I missed “The Haunting of Molly Hartley”, but confusion is not among this 2015 follow-up’s problems. It’s perfectly coherent from start to finish, no matter if you’ve seen the earlier film or not. It’s just not much of a movie, is all. The problem is that, like every other exorcism film since “The Exorcist”, director Steven Monroe (the appallingly empty “House of 9” and the remake of “I Spit on Your Grave”) and sequel-obsessed screenwriter Matt Venne (“Fright Night 2”, “Mirrors 2”, “White Noise: The Light”) don’t give us much from outside the usual formula. Sure, it’s nice to see a non-‘found footage’ horror film for a change, but even the makeup (whilst rather decent) is very Linda Blair.
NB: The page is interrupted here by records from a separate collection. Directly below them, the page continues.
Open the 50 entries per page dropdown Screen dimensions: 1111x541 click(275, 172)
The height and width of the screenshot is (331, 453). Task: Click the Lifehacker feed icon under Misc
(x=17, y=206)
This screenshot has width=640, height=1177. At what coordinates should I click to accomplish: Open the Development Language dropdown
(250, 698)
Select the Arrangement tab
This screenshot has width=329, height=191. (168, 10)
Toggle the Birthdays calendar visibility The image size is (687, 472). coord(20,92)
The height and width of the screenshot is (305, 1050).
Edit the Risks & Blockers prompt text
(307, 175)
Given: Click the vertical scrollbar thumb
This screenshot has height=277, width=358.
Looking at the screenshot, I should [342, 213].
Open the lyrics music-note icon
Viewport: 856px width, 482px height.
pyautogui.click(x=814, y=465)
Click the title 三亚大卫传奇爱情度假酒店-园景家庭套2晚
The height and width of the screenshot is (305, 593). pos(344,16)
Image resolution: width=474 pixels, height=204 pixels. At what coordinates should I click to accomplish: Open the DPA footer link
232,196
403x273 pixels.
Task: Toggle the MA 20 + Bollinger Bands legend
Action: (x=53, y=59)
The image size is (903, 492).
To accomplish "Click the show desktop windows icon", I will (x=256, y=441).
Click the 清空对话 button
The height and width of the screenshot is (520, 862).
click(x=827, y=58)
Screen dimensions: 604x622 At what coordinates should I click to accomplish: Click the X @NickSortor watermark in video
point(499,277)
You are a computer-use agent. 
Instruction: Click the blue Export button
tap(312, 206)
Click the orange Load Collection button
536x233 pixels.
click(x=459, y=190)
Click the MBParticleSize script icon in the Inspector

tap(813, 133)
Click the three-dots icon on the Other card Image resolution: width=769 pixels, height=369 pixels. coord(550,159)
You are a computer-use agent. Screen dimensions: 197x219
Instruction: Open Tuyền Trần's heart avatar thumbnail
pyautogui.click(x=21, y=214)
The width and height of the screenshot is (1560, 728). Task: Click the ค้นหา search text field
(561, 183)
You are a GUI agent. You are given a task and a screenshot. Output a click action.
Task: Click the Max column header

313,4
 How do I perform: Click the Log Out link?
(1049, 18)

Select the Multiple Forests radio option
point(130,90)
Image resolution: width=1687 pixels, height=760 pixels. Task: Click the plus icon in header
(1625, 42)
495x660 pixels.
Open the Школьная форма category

It’s the same old exorcism movie stuff, and I’m not a fan of exorcism films to begin with.


This is yet another one that basically shoots itself in the foot by openly touting that ‘the church’ no longer trains priests to perform exorcisms. You’re basically saying that it’s bullshit. If demonic possession were real, you can be damn sure priests would still be trained to perform exorcisms. I’m an Agnostic Atheist, but geez, it’d at least help me buy into the bullshit for 90 minutes or so if they’d keep quiet on that. Also, you can tell a Catholic made this, because the title character becomes possessed through really dorky hedonism: A few lesbian kisses, some party drugs, and a threesome that fades to black before it actually gets started (Seriously? Fuck you, movie!). The next morning it’s all murder-y and voicebox-y demonic possession. Right.


An unrecognisable Devon Sawa isn’t bad, Sarah Lind is absolutely hot as hell, and the early visage of a possessed, heavily pregnant woman is pretty startling stuff. She’s going into labour, and the demon still has a hold on her. Wow. After that, though, it’s all Linda Blair makeup and voicebox demon-talking nonsense, though it was cute that the main priest was already in the mental institution when Molly arrives. I also really liked the music score, which was a combo of ‘Tubular Bells’, “Halloween”, and “A Nightmare on Elm Street”.


I’m just sick of this subgenre, I’ve always been much more of a fan of “The Omen” than “The Exorcist” anyway, but if at all possible, this subgenre needs to find a way to move away from “The Exorcist” (Hardly likely given we now have a TV version of “The Exorcist” with Geena Davis, as I write this). This one doesn’t manage that escape. Sure, Molly’s family history with mental illness is fascinating stuff, but given the film’s title, it’s completely irrelevant. It does, however lead to one of the dumbest moments I’ve seen in a movie in quite some time, though: Molly projectile vomits on her shrink, and the shrink still thinks (and I quote) it’s all just ‘a psychosomatic self-fulfilling prophecy’. Fuck off, you overpaid quack. She’s possessed by a frigging demon. Watch a freaking movie some time, OK? Although it stops dead with about 10 minutes to go, the film’s brevity is its chief virtue. What does that tell you?


Another mediocre, clichĆ©d exorcism film that yet again just serves to prove that “The Exorcist” (love it or not) said everything that there was to say about this subgenre of horror. Let’s quit while we’re behind, OK? I’m beyond sick of these films. Exorcism movie fans might want to bump the rating up a bit, but I was mostly bored by this.